- The exercise: Pick out each line of the listing below that contains the word "dropdown", and copy those lines.

Entries on locating words and elements
= = =
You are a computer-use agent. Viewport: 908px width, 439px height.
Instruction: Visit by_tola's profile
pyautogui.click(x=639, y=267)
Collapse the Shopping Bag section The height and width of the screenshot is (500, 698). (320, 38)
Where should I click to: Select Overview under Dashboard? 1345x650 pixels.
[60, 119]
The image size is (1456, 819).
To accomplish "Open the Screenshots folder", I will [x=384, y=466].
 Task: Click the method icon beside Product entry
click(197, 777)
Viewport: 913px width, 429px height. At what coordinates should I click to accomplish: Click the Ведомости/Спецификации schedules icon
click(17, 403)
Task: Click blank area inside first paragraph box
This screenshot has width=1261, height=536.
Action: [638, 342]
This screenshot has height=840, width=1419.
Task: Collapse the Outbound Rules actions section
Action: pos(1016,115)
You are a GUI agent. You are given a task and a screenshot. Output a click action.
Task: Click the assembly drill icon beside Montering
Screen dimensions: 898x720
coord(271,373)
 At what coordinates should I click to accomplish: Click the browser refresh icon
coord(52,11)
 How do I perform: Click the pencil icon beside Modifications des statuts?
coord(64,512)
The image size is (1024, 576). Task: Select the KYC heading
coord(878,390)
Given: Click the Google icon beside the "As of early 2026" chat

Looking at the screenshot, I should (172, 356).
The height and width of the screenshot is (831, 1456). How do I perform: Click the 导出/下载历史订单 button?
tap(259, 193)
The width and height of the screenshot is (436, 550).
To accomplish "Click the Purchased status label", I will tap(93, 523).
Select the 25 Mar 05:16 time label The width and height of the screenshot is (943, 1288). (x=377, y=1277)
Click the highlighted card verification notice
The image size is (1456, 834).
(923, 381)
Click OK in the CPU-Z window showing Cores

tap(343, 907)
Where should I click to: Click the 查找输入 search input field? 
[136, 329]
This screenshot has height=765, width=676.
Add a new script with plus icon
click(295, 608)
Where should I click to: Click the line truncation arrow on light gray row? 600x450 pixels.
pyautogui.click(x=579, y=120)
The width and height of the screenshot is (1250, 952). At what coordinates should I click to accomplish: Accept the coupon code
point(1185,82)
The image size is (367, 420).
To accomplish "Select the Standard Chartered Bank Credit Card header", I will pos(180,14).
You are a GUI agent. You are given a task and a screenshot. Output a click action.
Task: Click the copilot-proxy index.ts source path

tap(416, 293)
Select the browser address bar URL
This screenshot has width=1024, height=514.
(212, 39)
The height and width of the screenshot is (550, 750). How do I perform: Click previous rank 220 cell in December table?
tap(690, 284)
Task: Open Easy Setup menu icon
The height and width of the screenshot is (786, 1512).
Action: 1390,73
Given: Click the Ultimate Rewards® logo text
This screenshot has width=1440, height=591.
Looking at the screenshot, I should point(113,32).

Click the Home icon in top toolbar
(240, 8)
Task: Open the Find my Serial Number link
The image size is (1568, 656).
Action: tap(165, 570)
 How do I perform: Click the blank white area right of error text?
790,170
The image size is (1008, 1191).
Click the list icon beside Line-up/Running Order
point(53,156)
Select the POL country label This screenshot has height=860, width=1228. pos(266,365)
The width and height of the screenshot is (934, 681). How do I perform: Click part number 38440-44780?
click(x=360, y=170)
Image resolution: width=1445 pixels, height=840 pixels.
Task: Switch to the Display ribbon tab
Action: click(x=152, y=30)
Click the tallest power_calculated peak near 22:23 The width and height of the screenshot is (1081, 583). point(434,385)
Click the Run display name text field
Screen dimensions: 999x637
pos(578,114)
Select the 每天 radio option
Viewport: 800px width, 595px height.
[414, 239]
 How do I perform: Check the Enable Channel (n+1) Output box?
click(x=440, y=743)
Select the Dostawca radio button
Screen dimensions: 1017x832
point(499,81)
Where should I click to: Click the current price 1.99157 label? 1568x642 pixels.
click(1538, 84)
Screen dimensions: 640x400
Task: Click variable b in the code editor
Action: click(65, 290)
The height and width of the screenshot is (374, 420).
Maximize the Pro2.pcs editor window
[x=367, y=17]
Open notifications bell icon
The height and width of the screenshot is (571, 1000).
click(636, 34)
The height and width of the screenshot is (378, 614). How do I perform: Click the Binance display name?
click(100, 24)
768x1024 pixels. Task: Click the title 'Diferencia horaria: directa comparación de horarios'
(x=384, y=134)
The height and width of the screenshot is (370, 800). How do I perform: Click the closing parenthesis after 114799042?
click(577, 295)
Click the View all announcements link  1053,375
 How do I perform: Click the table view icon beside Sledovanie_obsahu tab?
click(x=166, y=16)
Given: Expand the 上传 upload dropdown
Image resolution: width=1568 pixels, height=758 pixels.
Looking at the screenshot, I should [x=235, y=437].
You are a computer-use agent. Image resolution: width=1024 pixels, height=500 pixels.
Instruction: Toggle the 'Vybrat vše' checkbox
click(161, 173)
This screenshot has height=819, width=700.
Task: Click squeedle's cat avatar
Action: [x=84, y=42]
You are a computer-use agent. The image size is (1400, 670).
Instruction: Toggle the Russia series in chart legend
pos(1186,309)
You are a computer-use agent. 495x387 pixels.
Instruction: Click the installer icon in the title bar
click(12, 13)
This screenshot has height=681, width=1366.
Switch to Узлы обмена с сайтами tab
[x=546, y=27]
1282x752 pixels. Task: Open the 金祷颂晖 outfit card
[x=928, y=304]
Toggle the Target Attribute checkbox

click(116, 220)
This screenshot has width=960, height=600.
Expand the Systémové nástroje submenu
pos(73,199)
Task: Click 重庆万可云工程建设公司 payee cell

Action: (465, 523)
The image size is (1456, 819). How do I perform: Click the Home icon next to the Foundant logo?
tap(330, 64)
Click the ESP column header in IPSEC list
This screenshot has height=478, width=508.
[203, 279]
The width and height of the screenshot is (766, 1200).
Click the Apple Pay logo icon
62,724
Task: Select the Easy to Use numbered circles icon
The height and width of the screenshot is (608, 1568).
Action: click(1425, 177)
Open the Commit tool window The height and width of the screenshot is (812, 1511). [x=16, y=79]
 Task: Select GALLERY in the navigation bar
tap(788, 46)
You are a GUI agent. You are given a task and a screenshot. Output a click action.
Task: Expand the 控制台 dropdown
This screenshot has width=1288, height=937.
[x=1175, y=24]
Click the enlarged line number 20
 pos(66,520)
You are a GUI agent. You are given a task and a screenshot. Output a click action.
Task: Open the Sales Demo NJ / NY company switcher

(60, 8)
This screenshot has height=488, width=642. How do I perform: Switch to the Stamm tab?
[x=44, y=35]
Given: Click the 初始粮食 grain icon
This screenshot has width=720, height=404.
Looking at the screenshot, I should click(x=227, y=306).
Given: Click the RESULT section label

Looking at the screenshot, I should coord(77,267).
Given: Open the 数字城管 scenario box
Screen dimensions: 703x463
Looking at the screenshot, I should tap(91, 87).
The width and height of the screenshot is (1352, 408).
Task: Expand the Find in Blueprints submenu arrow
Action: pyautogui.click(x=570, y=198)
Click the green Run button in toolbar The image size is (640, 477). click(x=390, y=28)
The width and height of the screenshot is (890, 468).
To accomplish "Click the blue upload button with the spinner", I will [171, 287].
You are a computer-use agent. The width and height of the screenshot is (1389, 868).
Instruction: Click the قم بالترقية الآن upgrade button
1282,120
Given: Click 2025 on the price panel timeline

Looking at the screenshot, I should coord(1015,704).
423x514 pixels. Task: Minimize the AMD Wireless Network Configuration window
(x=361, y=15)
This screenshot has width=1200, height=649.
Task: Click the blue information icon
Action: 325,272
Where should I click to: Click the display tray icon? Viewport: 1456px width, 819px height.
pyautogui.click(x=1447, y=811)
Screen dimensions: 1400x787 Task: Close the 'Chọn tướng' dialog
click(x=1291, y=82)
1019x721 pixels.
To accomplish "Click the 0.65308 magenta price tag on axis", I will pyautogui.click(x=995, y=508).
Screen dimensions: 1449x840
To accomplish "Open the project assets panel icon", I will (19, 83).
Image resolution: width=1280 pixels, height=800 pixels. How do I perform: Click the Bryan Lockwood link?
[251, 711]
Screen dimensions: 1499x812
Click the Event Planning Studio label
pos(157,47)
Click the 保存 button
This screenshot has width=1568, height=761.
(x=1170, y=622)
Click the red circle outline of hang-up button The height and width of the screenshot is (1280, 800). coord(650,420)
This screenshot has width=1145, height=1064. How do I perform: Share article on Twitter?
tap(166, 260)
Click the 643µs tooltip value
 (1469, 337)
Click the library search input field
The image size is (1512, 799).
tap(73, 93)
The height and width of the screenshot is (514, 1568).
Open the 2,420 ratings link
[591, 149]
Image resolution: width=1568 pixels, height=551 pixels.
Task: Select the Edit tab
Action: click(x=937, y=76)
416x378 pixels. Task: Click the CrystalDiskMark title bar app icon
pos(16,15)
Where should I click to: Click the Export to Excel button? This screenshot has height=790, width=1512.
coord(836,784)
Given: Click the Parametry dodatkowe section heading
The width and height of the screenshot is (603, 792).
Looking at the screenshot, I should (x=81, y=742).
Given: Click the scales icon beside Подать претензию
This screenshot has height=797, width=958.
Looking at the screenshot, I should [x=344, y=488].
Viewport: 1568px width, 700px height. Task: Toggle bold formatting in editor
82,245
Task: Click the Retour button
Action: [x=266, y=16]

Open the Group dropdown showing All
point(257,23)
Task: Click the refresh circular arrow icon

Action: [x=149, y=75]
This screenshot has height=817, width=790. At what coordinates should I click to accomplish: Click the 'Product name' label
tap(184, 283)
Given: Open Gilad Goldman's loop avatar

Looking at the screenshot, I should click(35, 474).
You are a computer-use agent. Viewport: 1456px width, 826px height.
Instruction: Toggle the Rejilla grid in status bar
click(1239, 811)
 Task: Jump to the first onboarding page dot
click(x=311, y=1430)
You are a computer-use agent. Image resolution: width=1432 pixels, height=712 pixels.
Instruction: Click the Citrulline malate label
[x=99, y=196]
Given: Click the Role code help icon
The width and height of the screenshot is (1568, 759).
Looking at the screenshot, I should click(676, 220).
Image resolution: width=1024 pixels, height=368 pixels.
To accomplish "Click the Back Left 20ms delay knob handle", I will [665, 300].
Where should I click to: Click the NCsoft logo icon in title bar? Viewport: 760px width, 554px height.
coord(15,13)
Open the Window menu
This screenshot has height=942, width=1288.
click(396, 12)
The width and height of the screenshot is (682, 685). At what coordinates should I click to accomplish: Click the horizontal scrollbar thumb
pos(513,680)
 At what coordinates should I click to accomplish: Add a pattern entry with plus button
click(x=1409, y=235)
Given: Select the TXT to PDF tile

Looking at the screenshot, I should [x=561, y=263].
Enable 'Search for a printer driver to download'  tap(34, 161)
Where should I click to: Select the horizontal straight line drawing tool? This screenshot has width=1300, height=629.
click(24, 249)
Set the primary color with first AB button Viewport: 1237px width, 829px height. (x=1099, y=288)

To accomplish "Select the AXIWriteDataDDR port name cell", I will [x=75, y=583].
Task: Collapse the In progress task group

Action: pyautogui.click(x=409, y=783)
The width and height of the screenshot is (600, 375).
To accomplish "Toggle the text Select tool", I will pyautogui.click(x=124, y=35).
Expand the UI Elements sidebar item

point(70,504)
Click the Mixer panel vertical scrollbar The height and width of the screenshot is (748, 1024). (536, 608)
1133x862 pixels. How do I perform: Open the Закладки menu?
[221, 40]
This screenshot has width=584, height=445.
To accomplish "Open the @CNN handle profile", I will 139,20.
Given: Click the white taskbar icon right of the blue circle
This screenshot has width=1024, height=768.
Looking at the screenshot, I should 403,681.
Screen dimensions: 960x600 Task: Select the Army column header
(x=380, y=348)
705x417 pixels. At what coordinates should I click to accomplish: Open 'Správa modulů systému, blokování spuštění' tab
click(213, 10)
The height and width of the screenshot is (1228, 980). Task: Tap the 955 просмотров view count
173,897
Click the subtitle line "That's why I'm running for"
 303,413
= = =
- Written response:
Given: Expand the 上传 upload dropdown
Task: Expand the 控制台 dropdown
Open the Group dropdown showing All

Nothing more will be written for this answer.